WORK REQUEST – Go to the line in the data below that contains "You are a GUI". Write it out exactly, along with every later line through the last, and nothing else.

**** SUPPLIED INFORMATION ****

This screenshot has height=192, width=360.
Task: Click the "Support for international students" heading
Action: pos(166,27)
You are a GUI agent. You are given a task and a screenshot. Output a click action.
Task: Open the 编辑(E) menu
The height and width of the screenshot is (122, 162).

****

RESULT FOR THIS TASK –
You are a GUI agent. You are given a task and a screenshot. Output a click action.
Task: Open the 编辑(E) menu
The height and width of the screenshot is (122, 162).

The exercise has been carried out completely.